Monday, June 20, 2011

RIM Pushes Devices Through Carrier Acceptance – What’s New?

Problems

The latest rumor on the net started by the BGR is that RIM is pushing carriers to pass their upcoming devices through carrier acceptance. According to the BGR source RIM is telling carriers that they must approve these devices even though they normally would not pass the carriers Technical Acceptance process. This source says that RIM is telling carriers that the devices must be approved “no matter what – with bugs and problems.”

The irony is that the source then goes on to say how this is exactly how RIM first got the BlackBerry Bold 9000 with OS 5.0 and 3G through technical acceptance. So the question is what exactly is new? RIM has strong armed carriers all the time to get their devices accepted. They practically always offer a last minute update or an update right after launch that addresses many of the bugs. Then carriers proceed to put those updates through carrier acceptance so we can actually get the updates. Shouldn’t we be cheering RIM on?

This is exactly what RIM’s co-CEO’s said on their last earnings call. The thing holding up their devices is this main hurdle of technical acceptance on the radio stack for BlackBerry 7.0 on Qualcomm Snapdragon processors. Once that is approved it will only have to been slightly tweaked for different devices.
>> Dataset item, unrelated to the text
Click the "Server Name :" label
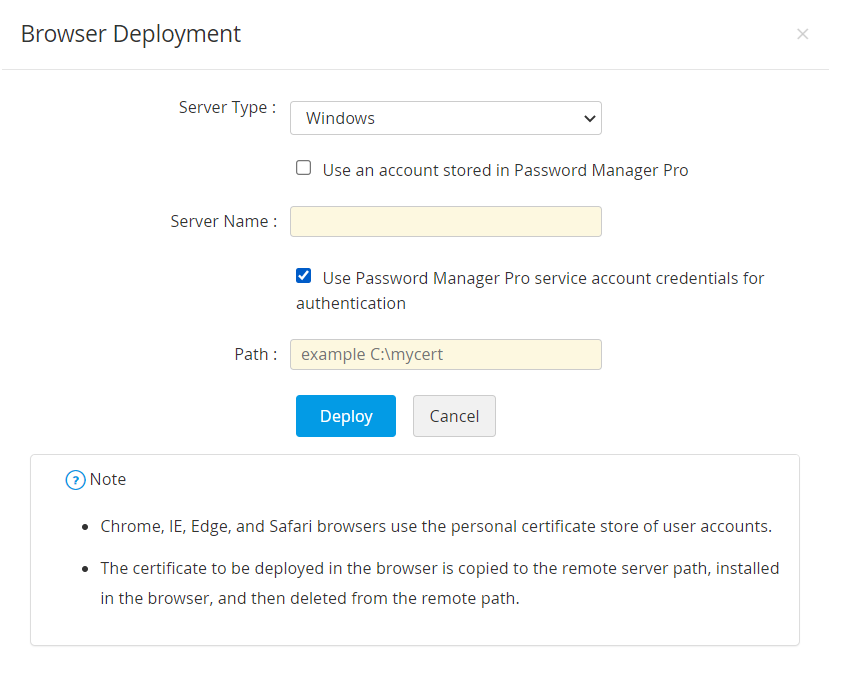851x683 pixels. click(x=223, y=222)
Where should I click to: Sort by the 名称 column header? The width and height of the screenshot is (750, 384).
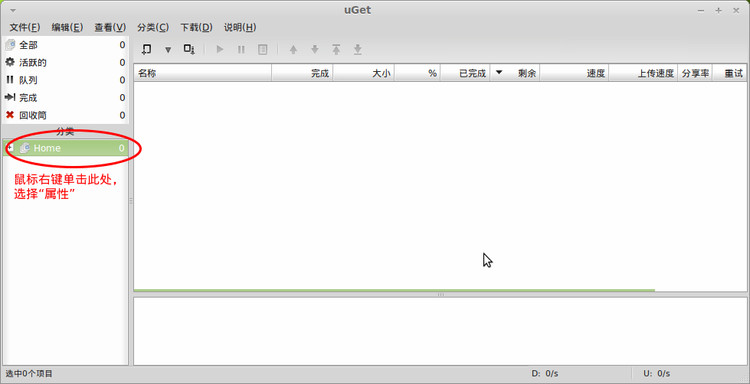click(x=203, y=73)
The true question users should be asking is why RIM shouldn’t be pushing carriers to approve the devices? Isn’t that exactly what users have been asking for? Don’t get me wrong. Users don’t like buggy devices but as a previous owner of a Rogers BlackBerry Bold 9000 months before it passed AT&T technical acceptance I can easily say the 9000 was worth it. So if RIM has been doing this for years what exactly is the big deal? That they might get away with it? It seems like everybody is complaining about RIM not getting devices out the door and then turning around and not liking how they are working to get them out the door faster…

I am not advocating for buggy new BlackBerrys but it has become pretty common that bugs are a fact of life in a fast moving development process. Why should RIM be different? Just take the Android bug that sent your SMS to the wrong contact… Or the iOS alarm clock bug… Sounds a bit one sided.